TUESDAY, Sept. 22, 2020 — Search and rescue dogs used during the 9/11 attacks lived as long as dogs not at the World Trade Center in New York City and the Pentagon, a new study finds.
“I was at Ground Zero and I would hear people make comments like, ‘Did you hear that half of the dogs that responded to the bombing in Oklahoma City died of X, Y, or Z?’ Or they’d say dogs responding to 9/11 had died,” said Dr. Cynthia Otto, director of the University of Pennsylvania’s Working Dog Center, in Philadelphia. “It was really disconcerting.”
Otto and her School of Veterinary Medicine colleagues’ findings are reassuring.
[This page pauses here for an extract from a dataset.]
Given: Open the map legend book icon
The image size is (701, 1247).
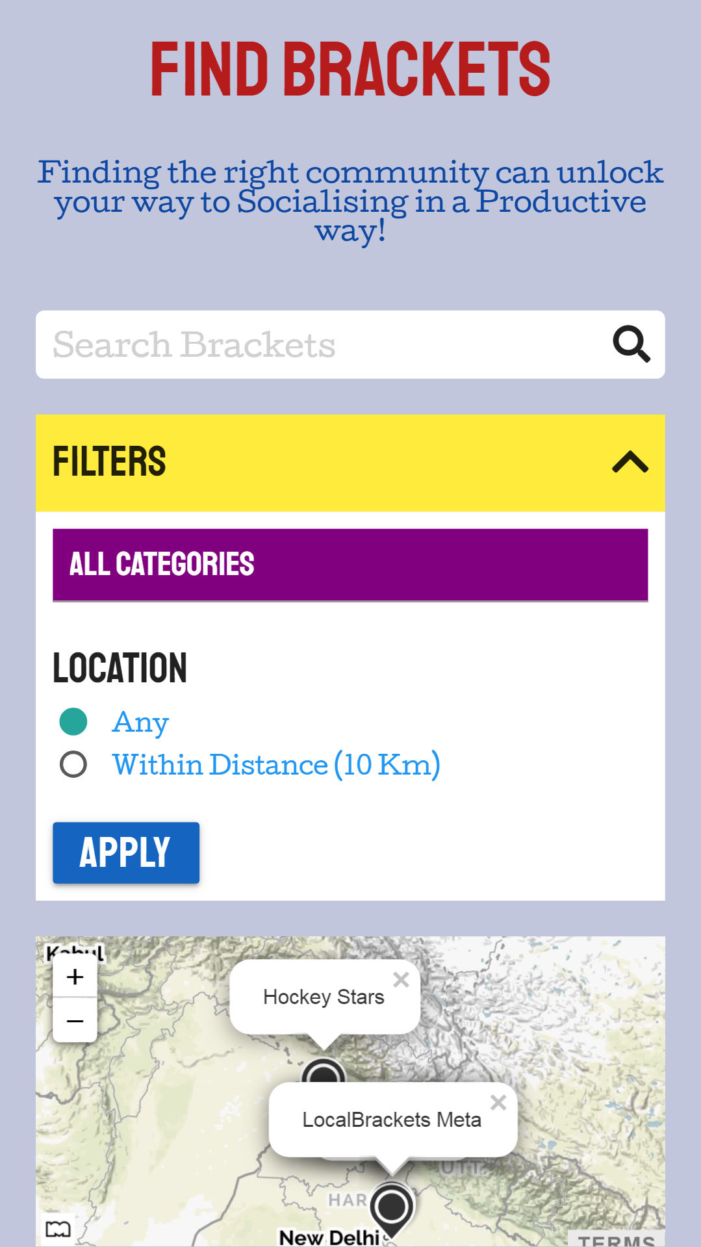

Dogs that participated in search-and-rescue efforts after 9/11 lived as long as search-and-rescue dogs not at the scene — a median of about 12.8 years, meaning half died sooner, half did not. They also outlived the life spans of their breed. There was no difference in the dogs’ cause of death.
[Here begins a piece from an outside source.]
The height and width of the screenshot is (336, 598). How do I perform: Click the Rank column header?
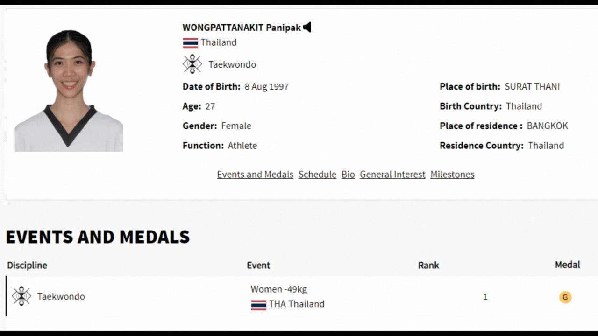[428, 266]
“Honestly, this was not what we expected; it’s surprising and wonderful,” said Otto, a veterinarian.
The researchers expected to see respiratory problems in the exposed dogs, but they did not. The most common cause of death was age-related conditions, such as arthritis and cancer.
For the study, Otto collected data on 95 dogs that had worked at the World Trade Center, the nearby Fresh Kills Landfill in Staten Island, N.Y., or Pentagon disaster sites in Washington, D.C. They compared these dogs with 55 search-and-rescue dogs that were not deployed on 9/11.
“We anticipated that the dogs would be the ‘canary in the coal mine’ for the human first responders since dogs age faster than humans and didn’t have any of the protective equipment during the response,” Otto said in a university news release. “But we didn’t see a lot that was concerning.”
Generally, these dogs are stronger and healthier than pets, which might partly explain why the dogs fared well, she said.
The findings were published Sept. 21 in the Journal of the American Veterinary Medical Association.